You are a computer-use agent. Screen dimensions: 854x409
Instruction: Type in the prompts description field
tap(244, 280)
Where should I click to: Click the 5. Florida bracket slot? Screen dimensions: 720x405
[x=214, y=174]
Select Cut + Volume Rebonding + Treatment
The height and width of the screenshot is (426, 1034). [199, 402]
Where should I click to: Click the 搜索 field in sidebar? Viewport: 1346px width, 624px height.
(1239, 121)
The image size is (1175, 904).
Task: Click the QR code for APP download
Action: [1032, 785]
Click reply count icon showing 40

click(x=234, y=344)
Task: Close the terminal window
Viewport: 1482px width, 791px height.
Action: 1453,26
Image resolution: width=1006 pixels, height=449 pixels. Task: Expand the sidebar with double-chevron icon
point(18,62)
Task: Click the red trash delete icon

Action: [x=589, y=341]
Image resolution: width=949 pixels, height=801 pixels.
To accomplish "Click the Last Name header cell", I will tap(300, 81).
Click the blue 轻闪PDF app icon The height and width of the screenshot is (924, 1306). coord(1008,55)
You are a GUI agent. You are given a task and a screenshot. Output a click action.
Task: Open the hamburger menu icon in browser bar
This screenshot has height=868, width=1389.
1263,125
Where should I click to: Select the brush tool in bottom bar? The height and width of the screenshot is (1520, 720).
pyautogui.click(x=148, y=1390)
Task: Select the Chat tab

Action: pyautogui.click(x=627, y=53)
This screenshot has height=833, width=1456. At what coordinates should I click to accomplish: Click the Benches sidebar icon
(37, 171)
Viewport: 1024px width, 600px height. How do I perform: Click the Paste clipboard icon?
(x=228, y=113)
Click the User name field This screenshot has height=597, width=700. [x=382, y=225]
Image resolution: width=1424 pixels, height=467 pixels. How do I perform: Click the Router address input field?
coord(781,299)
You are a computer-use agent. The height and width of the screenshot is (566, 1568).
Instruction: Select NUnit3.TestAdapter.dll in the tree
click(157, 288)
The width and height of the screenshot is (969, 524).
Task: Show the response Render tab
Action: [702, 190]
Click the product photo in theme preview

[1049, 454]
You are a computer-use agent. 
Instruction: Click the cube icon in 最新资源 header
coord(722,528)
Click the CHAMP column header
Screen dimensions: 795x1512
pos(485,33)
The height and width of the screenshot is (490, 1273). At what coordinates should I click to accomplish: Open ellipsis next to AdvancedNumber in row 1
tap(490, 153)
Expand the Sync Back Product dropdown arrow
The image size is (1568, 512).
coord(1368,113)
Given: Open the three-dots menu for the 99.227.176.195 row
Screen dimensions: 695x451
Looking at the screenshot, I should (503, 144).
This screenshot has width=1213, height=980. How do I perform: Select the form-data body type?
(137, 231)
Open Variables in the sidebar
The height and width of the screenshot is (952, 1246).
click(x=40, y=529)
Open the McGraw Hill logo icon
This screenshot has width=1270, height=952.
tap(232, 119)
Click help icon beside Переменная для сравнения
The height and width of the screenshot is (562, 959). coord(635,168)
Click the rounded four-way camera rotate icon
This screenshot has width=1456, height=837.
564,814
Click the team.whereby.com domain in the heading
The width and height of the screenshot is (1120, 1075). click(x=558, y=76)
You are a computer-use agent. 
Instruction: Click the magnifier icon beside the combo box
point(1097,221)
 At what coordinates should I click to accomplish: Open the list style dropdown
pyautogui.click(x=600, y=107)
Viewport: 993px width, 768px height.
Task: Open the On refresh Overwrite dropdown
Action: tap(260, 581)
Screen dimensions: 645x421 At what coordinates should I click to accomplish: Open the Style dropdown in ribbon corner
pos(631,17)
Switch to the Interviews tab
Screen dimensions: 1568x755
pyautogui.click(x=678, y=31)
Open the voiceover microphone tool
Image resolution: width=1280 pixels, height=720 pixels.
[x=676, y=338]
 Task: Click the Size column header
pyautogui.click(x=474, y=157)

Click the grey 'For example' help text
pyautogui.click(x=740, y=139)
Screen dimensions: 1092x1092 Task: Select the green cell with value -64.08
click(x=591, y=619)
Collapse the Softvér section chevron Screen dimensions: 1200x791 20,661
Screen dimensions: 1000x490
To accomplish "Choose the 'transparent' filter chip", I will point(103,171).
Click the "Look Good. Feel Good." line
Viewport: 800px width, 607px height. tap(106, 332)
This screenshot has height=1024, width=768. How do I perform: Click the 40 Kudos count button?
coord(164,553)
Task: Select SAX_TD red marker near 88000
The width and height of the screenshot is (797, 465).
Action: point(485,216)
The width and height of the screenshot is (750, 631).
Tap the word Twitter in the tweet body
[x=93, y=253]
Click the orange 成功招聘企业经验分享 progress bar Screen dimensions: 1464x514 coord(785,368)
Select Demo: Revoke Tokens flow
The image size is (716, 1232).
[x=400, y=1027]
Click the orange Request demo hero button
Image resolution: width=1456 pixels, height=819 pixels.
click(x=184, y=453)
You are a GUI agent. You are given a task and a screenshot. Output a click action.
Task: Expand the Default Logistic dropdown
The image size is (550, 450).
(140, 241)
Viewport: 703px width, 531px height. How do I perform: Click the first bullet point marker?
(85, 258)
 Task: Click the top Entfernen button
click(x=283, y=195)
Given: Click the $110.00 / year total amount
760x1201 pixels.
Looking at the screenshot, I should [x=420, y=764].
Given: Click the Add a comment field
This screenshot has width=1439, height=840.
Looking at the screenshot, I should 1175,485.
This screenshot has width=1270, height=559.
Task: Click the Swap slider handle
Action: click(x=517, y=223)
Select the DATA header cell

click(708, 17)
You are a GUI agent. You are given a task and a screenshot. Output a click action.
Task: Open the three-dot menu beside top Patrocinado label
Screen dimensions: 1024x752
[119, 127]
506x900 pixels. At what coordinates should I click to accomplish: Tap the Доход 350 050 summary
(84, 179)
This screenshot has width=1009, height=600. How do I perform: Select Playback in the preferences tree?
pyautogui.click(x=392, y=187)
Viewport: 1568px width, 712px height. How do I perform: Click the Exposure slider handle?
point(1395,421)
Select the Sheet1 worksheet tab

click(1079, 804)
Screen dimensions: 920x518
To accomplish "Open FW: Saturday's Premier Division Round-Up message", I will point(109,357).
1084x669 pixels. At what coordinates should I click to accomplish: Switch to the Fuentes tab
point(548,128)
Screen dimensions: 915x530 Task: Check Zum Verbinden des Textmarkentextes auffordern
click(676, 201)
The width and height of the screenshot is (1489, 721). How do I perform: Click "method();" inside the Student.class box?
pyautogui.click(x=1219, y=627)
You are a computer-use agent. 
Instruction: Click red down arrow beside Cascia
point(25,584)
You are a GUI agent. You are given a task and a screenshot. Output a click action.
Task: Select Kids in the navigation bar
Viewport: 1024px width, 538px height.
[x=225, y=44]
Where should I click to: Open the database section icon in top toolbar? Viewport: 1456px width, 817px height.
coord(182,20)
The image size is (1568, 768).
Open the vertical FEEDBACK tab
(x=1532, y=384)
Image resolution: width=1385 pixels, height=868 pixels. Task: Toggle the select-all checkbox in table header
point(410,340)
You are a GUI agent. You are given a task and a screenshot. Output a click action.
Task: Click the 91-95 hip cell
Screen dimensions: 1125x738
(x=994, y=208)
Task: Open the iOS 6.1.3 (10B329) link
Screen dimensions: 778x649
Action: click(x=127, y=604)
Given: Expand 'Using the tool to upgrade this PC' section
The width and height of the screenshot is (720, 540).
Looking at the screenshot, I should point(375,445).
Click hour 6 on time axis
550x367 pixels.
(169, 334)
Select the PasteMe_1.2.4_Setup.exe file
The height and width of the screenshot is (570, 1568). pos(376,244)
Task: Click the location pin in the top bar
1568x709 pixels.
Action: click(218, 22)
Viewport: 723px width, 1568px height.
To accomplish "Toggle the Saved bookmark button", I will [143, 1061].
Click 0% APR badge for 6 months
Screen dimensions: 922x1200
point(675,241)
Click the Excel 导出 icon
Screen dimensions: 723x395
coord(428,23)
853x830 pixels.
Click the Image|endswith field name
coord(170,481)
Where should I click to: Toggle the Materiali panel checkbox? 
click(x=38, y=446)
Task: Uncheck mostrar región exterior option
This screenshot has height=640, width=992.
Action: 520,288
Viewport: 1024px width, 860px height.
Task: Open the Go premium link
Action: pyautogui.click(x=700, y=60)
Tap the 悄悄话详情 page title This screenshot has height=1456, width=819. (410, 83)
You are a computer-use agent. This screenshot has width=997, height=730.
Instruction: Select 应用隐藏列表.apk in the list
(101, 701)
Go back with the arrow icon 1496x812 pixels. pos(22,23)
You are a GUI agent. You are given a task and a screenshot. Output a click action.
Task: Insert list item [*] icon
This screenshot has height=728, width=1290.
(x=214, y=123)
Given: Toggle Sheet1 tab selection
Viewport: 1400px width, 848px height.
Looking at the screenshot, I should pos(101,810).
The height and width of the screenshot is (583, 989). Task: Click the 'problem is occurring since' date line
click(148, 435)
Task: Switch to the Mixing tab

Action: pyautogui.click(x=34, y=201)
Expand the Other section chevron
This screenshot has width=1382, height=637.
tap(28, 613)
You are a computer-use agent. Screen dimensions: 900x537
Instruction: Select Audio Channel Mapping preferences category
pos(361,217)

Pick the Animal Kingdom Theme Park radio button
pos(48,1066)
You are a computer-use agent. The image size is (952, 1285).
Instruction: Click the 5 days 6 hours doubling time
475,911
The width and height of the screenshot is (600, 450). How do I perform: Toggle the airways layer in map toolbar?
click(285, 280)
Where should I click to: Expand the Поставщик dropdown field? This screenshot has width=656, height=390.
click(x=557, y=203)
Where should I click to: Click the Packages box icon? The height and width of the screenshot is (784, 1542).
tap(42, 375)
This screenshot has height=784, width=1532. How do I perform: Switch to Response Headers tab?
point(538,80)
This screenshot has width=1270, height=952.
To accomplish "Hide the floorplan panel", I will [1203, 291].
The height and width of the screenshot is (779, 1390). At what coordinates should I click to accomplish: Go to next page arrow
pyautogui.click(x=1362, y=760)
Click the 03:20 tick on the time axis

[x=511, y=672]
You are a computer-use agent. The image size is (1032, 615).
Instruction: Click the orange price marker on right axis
=-=-=
Your instructions -
The answer must be a single number: the count of lines in the listing that hold the string "three".

Answer to this problem -
2